Tareas asignadas:
A – Transcribe del texto sobre la cumbre climática de París el pasaje que empieza en "Por eso, quizás" y termina en "y las soluciones.".
B – Sigue escribiendo el texto sobre la cumbre climática de París desde donde se interrumpe.

Extracto proporcionado:
────────────────────────────────────────

Si lo desconcierta la cumbre de cambio climático en París, no está solo. 

Se sabe que la reunión va a fracasar. Pero también que va a ser un éxito. Que el acuerdo que se logrará dejaría el planeta al borde del colapso. Y que un pacto así puede salvar al mundo.

Por eso, quizás el granito de arena que podemos poner los que engrosamos la multitud anónima de 50.000 participantes de la cumbre, es explicar por qué lo aparentemente contradictorio no lo es tanto, cuando se tiene en cuenta la naturaleza del dilema y las soluciones.

El problema del problema del calentamiento global es que es “endemoniadamente difícil”, como han escrito Kelly Levin y otros analistas que han teorizado este tipo de dilema. Se agrava con cada minuto que pasa, su solución depende principalmente de los que los más han contribuido a causarlo (los países ricos), no hay una autoridad mundial que pueda imponer un remedio, y sus peores efectos se verían en un futuro que, aunque no tan lejano (25-75 años), no nos duele a quienes podemos hacer algo por detenerlo, porque no tendremos que sufrirlo.

────────────────────────────────────────

Sección de datos:
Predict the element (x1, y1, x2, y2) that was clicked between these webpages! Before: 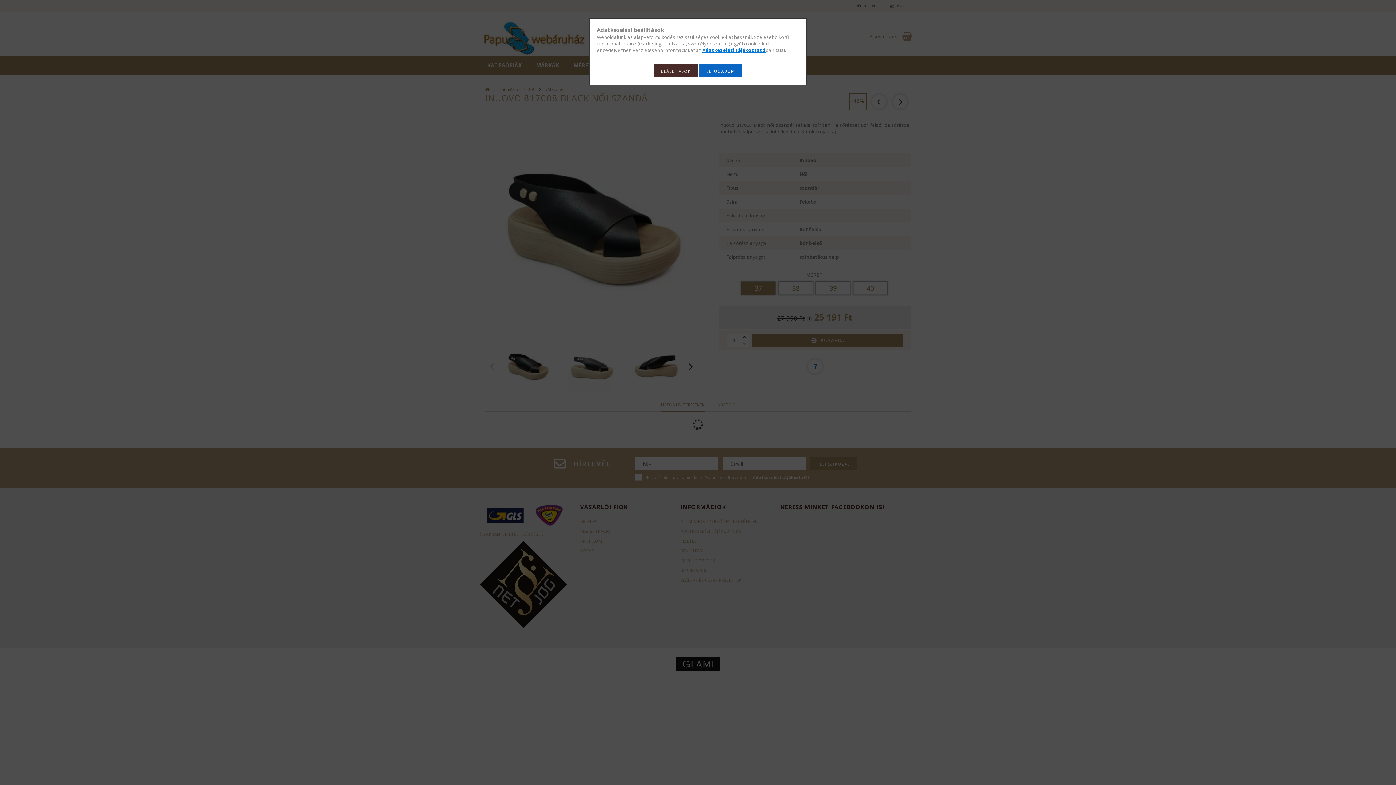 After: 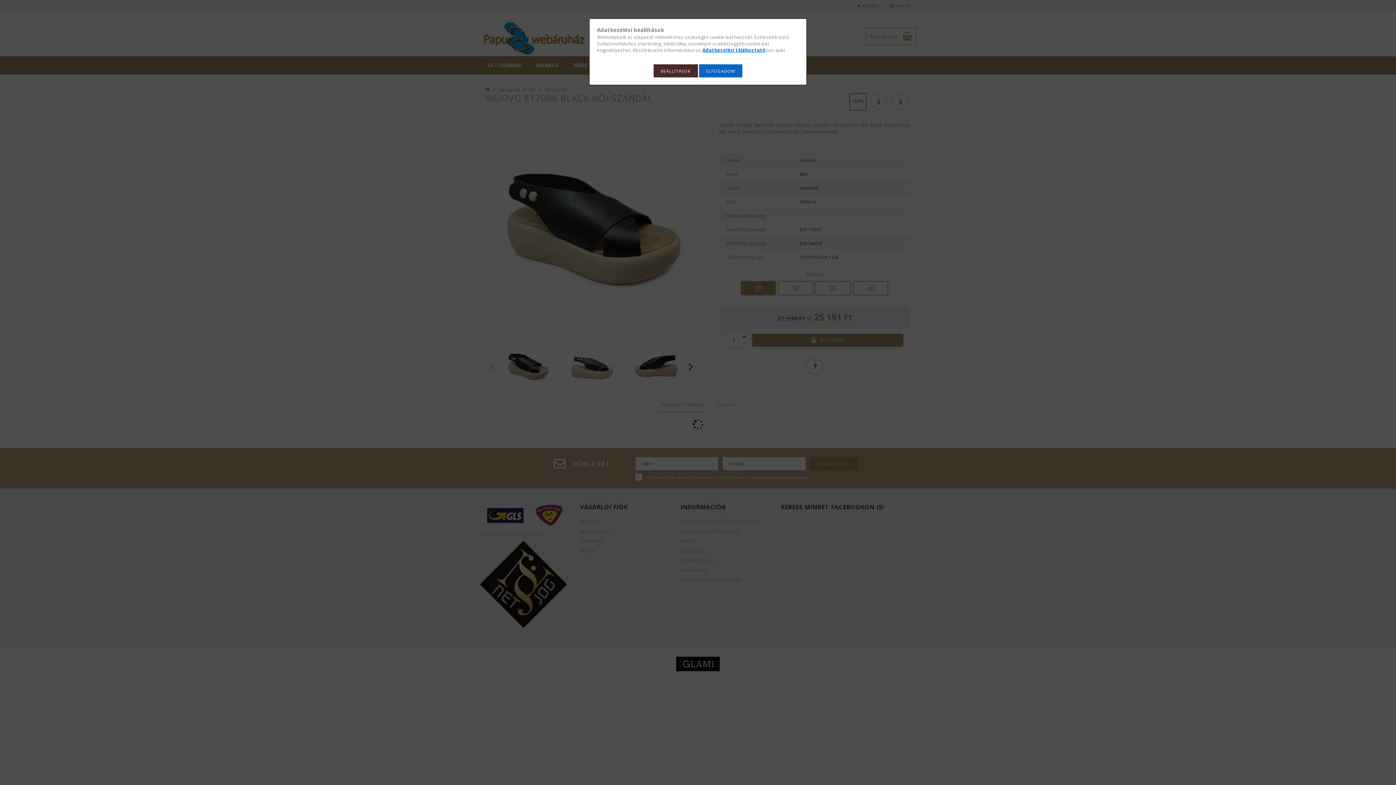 Action: bbox: (702, 46, 765, 53) label: Adatkezelési tájékoztató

────────────────────────────────────────

Resultados obtenidos:
A –
Por eso, quizás el granito de arena que podemos poner los que engrosamos la multitud anónima de 50.000 participantes de la cumbre, es explicar por qué lo aparentemente contradictorio no lo es tanto, cuando se tiene en cuenta la naturaleza del dilema y las soluciones.

B –
De ahí que hayan pasado 20 cumbres sin resultado, y que las metas de reducción de emisiones de carbono que firmarán los Estados en París ni siquiera se acerquen a las necesarias para evitar los dos grados centígrados de calentamiento global —el límite que, según los científicos, nos separa de la calamidad ambiental—. En eso consiste lo trágico del cambio climático y de los cónclaves para enfrentarlo.

A un lío singular, soluciones singulares. Una de las razones del descalabro de las cumbres pasadas es que buscaron el remedio convencional: un tratado internacional con obligaciones inmediatas y duras para todos los países. Aunque deseable, un acuerdo así desconoce los rasgos de los problemas sociales “endemoniadamente difíciles”. Como lo han mostrado estudiosos de la regulación global como David Victor, lo que funciona en estos casos son cambios graduales pero incrementales, que incentiven a los muchos actores involucrados a cambiar su conducta, con base en información transparente sobre los avances y lo que falta por hacer.

Aquí estaría el éxito de París. Las metas voluntarias que ha propuesto cada país ofrecen, por primera vez, información pública y verificable sobre el nivel de emisiones y las promesas para reducirlos. Son solo un paso inicial hacia metas más ambiciosas, que serían posibles por la presión y la acción de ciudadanos, gobiernos, empresas y autoridades locales para abandonar los combustibles fósiles y abrazar energías limpias. Así se han difundido las energías solar y eólica en Europa y EE.UU; primero lentamente, luego decididamente, a medida que han recibido más apoyo gubernamental y han ganado más y más usuarios.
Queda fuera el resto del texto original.